[Data records]

^^^^^^^^

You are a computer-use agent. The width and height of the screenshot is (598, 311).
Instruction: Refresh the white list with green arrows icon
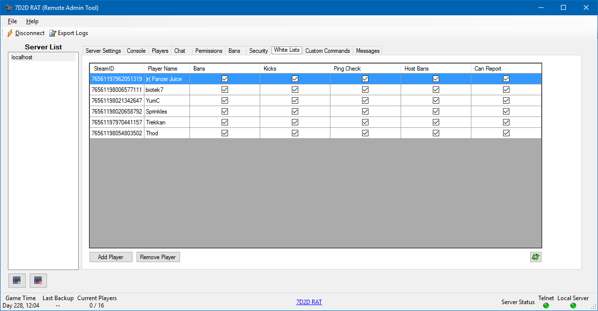tap(536, 257)
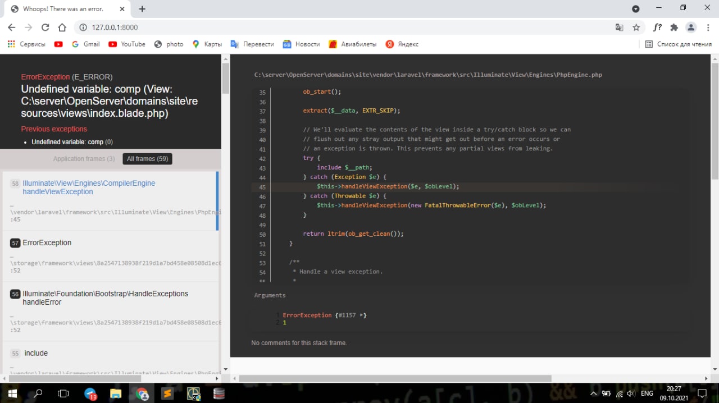This screenshot has width=719, height=403.
Task: Open the Chrome extensions puzzle icon
Action: tap(674, 28)
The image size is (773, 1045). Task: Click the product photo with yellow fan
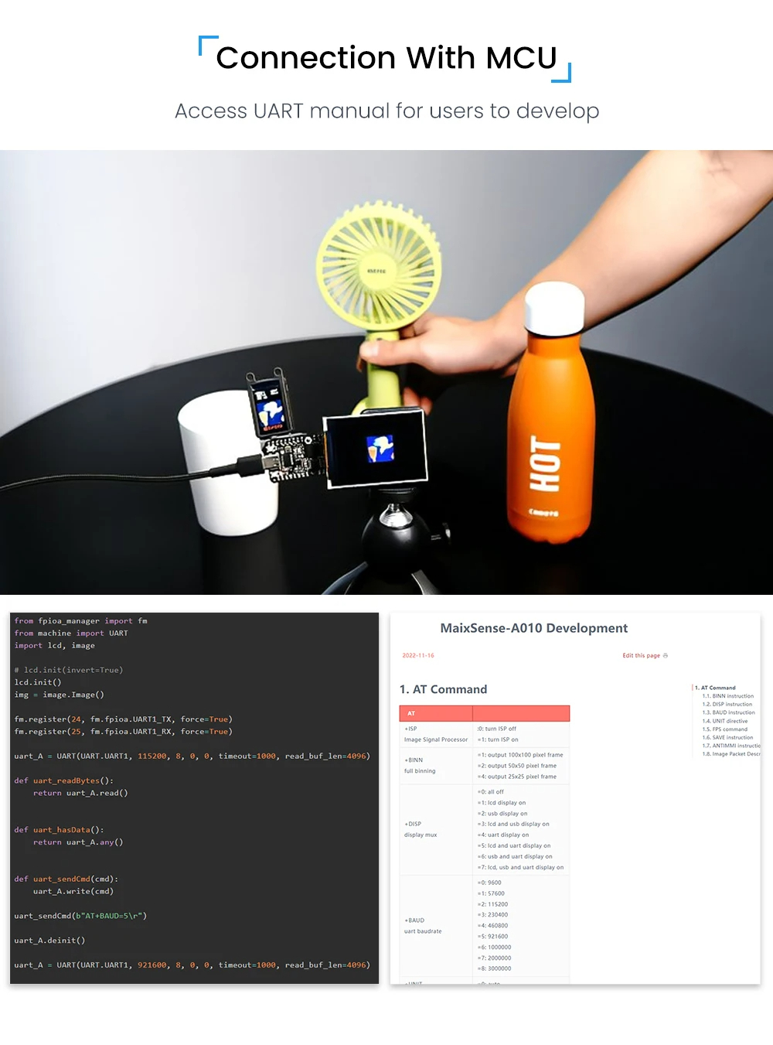387,372
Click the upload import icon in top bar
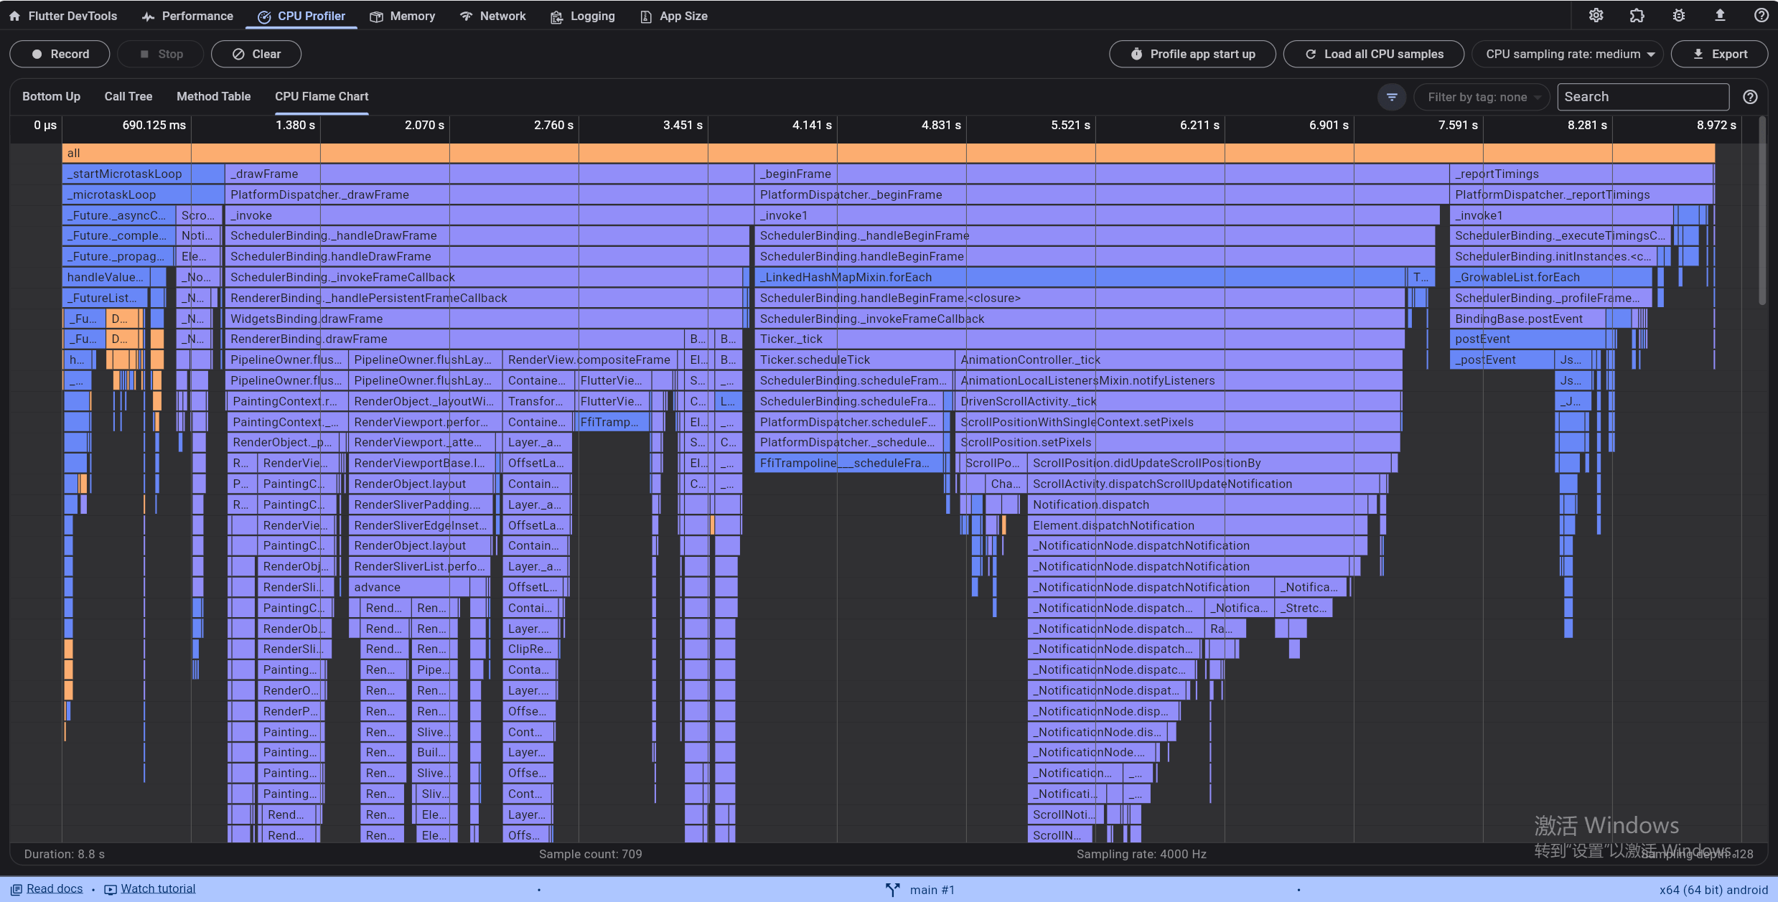The width and height of the screenshot is (1778, 902). 1720,16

^^^^^^^^

Task to carry out
Write out every line of the listing word for word, leaving out the pictures.

Expected output
You are a computer-use agent. The width and height of the screenshot is (598, 311).
Instruction: Refresh the white list with green arrows icon
tap(536, 257)
This screenshot has width=719, height=403.
Task: Open the Chrome extensions puzzle icon
Action: tap(674, 28)
The image size is (773, 1045). Task: Click the product photo with yellow fan
387,372
Click the upload import icon in top bar
The width and height of the screenshot is (1778, 902). 1720,16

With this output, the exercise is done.